We propose to develop a radically new robotic kit for classes at schools and higher education sectors as well as for hobbyists, autodidacts and professionals. REAL departs from existing robotic kits by empowering important concepts and methodologies from modern AI research and Artistic explorations, so far absent from existing solutions. REAL will then propagate key concepts (such as synthetic methodology, ecological balance, cheap design, self-organization) amongst practitioners in other fields such as social sciences, economics, art, design and architecture.
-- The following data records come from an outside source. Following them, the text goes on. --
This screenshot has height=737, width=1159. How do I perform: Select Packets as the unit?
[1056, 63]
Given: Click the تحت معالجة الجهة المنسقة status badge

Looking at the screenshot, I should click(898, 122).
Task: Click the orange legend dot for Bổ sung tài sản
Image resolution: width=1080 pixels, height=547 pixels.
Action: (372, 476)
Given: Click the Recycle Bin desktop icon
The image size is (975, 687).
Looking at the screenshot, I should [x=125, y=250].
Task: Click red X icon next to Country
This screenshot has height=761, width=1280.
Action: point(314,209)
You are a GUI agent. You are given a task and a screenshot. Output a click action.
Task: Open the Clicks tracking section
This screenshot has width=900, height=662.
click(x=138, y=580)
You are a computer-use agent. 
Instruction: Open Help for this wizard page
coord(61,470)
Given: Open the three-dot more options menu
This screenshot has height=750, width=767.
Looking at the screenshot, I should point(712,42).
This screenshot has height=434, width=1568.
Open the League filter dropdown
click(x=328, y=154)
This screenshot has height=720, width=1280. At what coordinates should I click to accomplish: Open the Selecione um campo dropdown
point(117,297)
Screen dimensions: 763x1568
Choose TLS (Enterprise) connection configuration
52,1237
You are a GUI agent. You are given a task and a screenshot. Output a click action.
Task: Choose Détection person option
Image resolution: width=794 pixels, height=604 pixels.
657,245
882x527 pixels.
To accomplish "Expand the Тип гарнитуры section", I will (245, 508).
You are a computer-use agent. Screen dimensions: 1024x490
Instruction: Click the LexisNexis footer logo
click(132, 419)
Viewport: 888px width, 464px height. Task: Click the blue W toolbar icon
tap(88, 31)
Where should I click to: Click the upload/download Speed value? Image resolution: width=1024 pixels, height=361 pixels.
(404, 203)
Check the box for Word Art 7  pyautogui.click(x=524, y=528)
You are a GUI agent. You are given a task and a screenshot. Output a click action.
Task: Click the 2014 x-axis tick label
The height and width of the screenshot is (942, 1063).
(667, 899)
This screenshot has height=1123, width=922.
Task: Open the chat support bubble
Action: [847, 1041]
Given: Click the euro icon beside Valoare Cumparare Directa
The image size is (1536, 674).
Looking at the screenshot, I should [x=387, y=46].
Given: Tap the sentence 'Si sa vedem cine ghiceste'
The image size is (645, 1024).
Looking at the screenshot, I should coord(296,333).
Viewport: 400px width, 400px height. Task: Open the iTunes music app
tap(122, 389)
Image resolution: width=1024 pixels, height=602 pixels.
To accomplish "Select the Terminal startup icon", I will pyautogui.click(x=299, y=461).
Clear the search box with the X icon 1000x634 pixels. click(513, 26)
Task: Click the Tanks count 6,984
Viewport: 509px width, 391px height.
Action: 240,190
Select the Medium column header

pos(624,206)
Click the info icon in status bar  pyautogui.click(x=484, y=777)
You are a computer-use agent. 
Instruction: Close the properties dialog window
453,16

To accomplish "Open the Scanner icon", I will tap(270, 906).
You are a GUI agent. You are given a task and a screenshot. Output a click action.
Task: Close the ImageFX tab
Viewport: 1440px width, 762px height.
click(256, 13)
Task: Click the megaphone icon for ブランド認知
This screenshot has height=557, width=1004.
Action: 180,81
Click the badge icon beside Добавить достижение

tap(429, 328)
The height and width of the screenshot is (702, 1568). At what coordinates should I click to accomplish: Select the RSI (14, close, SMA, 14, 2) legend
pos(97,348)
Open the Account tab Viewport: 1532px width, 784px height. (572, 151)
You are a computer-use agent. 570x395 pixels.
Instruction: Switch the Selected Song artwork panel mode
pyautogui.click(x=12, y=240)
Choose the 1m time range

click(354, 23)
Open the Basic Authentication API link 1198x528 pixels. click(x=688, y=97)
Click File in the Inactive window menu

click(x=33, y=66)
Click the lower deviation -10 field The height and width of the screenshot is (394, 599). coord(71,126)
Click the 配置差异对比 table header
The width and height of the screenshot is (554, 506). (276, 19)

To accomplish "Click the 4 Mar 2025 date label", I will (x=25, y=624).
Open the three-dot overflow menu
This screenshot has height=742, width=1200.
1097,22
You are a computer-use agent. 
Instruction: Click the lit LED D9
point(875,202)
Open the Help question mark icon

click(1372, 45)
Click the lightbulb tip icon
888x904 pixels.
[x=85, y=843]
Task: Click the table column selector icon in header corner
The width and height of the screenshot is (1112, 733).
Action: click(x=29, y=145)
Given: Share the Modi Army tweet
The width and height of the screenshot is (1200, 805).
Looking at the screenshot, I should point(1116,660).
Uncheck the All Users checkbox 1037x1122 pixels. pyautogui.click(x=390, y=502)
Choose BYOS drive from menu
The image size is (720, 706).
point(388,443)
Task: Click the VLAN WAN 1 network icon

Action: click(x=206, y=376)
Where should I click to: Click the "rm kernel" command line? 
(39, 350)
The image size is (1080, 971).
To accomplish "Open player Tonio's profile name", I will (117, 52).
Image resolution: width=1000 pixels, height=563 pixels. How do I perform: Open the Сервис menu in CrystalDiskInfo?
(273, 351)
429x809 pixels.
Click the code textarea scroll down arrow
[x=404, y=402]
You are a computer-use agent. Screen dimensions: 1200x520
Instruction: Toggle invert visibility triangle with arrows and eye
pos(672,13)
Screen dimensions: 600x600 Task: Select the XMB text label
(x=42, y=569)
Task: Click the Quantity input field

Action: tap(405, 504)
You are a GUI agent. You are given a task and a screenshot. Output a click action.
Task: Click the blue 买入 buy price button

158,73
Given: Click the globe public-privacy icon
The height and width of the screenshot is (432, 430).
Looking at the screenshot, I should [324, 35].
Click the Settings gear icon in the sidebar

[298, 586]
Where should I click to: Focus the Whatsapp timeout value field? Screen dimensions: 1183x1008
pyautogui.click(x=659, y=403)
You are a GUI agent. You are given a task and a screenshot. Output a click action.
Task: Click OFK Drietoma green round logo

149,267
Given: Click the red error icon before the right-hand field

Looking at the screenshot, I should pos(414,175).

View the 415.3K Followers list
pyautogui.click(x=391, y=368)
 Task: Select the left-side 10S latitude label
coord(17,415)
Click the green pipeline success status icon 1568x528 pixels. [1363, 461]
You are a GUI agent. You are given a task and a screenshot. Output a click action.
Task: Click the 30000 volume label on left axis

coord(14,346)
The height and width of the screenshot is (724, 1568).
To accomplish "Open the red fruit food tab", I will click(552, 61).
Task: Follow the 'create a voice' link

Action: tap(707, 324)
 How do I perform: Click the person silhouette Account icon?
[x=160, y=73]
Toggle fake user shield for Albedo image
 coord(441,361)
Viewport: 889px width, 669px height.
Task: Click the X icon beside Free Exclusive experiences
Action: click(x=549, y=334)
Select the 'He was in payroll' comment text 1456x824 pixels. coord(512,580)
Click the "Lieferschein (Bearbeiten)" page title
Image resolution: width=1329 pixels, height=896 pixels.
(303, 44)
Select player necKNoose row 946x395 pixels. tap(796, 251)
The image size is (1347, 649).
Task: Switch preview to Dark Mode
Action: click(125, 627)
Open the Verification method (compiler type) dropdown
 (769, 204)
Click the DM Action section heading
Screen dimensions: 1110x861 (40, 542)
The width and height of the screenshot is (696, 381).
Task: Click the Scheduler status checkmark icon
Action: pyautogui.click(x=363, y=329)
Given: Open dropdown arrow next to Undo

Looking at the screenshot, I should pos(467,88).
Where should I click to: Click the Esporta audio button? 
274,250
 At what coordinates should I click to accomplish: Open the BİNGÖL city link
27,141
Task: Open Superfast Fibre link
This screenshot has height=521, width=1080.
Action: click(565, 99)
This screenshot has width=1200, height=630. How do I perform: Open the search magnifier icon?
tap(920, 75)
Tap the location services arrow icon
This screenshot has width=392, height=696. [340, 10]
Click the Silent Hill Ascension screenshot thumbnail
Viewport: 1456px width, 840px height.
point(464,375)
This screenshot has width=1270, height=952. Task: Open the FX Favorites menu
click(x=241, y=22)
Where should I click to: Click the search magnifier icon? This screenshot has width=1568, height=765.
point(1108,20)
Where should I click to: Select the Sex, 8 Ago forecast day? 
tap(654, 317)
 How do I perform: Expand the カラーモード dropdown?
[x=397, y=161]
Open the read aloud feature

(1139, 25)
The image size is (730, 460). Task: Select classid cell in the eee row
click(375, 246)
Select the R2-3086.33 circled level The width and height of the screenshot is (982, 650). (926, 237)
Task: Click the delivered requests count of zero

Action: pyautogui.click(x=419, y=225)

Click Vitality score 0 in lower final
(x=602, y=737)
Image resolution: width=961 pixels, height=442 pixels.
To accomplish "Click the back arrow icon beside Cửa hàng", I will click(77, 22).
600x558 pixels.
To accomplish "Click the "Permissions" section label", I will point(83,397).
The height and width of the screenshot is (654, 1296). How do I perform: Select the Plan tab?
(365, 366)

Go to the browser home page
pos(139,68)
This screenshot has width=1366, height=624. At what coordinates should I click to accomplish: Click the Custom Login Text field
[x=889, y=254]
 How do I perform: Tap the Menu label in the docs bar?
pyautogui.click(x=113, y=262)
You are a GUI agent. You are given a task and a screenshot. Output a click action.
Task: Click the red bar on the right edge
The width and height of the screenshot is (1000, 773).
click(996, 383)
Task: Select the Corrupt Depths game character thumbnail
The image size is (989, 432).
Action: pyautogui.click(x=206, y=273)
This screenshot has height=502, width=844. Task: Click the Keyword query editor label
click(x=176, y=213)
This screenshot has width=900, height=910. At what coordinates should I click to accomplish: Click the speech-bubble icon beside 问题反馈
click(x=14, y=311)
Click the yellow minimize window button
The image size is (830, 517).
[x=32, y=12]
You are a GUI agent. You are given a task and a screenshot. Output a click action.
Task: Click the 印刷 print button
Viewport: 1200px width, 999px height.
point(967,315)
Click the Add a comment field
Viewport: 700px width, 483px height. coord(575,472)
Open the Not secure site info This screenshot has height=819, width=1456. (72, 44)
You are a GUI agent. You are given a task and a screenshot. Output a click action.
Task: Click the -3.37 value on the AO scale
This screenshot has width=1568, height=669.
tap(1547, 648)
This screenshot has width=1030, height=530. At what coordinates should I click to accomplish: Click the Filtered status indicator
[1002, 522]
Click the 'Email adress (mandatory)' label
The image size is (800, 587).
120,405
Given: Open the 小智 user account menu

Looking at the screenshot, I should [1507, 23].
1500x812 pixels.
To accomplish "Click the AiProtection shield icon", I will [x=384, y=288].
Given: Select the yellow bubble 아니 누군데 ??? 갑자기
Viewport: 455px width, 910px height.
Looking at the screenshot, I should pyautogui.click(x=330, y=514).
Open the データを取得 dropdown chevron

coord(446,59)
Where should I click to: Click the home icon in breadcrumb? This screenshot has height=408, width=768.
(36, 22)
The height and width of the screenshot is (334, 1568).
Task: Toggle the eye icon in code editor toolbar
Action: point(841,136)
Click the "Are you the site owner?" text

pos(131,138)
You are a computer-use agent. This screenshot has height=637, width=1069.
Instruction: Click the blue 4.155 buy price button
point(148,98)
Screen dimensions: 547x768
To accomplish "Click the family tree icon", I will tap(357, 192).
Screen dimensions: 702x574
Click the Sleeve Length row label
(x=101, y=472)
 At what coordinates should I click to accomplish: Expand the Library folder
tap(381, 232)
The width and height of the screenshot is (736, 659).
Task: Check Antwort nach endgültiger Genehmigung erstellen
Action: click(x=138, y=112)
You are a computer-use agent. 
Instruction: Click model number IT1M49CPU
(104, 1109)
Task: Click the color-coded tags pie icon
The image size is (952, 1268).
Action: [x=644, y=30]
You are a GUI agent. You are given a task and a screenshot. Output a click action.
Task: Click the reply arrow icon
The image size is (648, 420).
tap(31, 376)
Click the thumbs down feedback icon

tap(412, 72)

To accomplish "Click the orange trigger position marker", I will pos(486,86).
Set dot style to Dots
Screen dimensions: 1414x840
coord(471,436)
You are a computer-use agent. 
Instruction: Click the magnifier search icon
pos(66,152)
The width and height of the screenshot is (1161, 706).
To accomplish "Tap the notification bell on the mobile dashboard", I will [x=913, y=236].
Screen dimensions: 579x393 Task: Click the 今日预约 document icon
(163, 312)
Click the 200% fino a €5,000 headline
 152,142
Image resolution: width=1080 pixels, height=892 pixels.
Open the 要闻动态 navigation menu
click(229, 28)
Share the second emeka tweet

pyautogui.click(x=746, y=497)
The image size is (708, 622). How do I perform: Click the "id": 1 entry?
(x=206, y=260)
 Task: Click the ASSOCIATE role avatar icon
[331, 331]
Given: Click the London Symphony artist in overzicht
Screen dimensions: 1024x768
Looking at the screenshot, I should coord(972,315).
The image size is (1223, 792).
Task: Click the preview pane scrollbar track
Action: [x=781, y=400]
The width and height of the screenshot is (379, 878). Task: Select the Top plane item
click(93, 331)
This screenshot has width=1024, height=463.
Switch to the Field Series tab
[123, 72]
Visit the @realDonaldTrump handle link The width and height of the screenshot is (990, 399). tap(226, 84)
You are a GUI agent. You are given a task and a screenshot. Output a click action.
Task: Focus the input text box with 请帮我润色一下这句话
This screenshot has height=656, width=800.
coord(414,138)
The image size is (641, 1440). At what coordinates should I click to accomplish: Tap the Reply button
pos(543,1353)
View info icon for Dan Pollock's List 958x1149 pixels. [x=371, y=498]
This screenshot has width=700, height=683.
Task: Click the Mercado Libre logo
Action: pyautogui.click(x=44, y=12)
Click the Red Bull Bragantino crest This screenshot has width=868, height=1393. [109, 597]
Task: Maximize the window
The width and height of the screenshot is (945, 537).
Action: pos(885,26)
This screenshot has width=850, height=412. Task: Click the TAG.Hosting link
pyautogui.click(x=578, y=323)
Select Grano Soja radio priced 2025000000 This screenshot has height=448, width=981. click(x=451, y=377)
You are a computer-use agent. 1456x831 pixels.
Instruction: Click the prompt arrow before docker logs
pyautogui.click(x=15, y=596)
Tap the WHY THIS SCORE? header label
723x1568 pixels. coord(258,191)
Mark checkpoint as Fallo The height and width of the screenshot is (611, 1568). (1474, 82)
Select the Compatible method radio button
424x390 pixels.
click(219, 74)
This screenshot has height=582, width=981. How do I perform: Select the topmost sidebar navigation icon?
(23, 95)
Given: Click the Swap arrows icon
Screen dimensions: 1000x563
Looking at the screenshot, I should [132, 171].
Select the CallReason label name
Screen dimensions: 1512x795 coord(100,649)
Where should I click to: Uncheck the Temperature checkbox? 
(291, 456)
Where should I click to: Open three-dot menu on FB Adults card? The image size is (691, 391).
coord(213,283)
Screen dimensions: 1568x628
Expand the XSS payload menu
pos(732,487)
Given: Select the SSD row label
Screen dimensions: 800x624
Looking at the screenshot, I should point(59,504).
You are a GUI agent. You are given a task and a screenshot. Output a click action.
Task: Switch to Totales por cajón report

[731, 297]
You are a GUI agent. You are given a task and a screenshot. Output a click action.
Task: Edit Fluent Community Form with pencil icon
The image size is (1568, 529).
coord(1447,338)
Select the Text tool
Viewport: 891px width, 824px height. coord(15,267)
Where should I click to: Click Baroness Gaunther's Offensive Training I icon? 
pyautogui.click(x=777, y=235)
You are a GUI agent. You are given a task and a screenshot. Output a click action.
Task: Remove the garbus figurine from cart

These concepts encourage novel problem solving strategies, which may be more adequate for many challenges in an increasingly complex and dynamic world.

Artists who work with technology (e.g. in Media Art) employ an entirely different planning and development process than scientists and engineers. Specifically, artists engage in a bottom-up approach that iterates through several relatively short cycles of planning, development, observation and modification. This creative approach possesses many similarities with the synthetic methodology, which forms a recent and essential aspect of modern AI research.

• Computer Assisted Cel Animation (CACAni), this research into animation technologies directed by Professor Seah Hock Soon under the Computation Arts Group (CAG)

The software tool is based on novel and advanced computer graphics and image processing technologies for traditional cel animation that automates ‘tweening’, the tedious process of adding additional movie frames in-between the ‘key-frames.’, and automating the ‘coloring’ process.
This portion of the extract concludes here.